The Mystery of the Midwest Jell-O Salad

Jell-O salad, a staple of the Midwest potluck or holiday dinner table, has acquired an undesirable reputation outside of America's heartland. But with ancient origins and immense impact on American culinary culture, there's more to the Midwest salad beneath its jiggly surface. That is, if you can stomach it.

There are few foods as divisive as the Jell-O salad.

For some, it elicits a warm feeling of nostalgia for a childhood full of church potlucks and holiday gatherings. For others, the thought of tuna fish and cucumber suspended in lime-flavored gelatin has them reaching for a trash can instead of a fork.

Most people today would likely fall into the latter camp. That is, unless they live in the Midwest, where locals continue to make the salads, Lime Jell-O and tuna in hand, despite a downward trend in popularity. And by some measures, they might even be ahead of their time. Ring-Around-the-Tuna recipe from “Joys of Jell-O,” 1962. Image courtesy of General Foods Corporation via Vintage Recipes.

People started eating gelatin long before Jell-O became a cupboard staple.

“The first recipes go back to the Middle East, in the Middle Ages, around the year 1000 or so,” Ken Albala, culinary historian and author of “The Great Gelatin Revival: Savory Aspics, Jiggly Shots, and Outrageous Desserts,” said.

> _Your goal_
Could you repeat the Jell-O salad text between "The Mystery of" and "the Jell-O salad.", inclusive, changing "divisive" to "polarizing"?

> _Information shown_
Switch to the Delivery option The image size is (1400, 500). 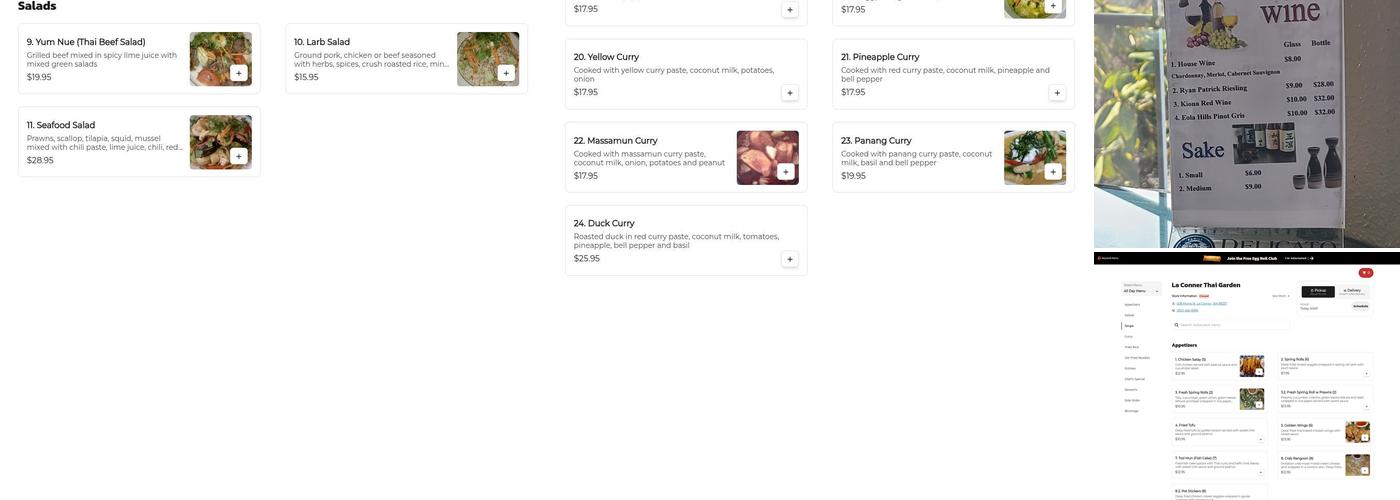pos(1352,291)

> _Task output_
The Mystery of the Midwest Jell-O Salad

Jell-O salad, a staple of the Midwest potluck or holiday dinner table, has acquired an undesirable reputation outside of America's heartland. But with ancient origins and immense impact on American culinary culture, there's more to the Midwest salad beneath its jiggly surface. That is, if you can stomach it.

There are few foods as polarizing as the Jell-O salad.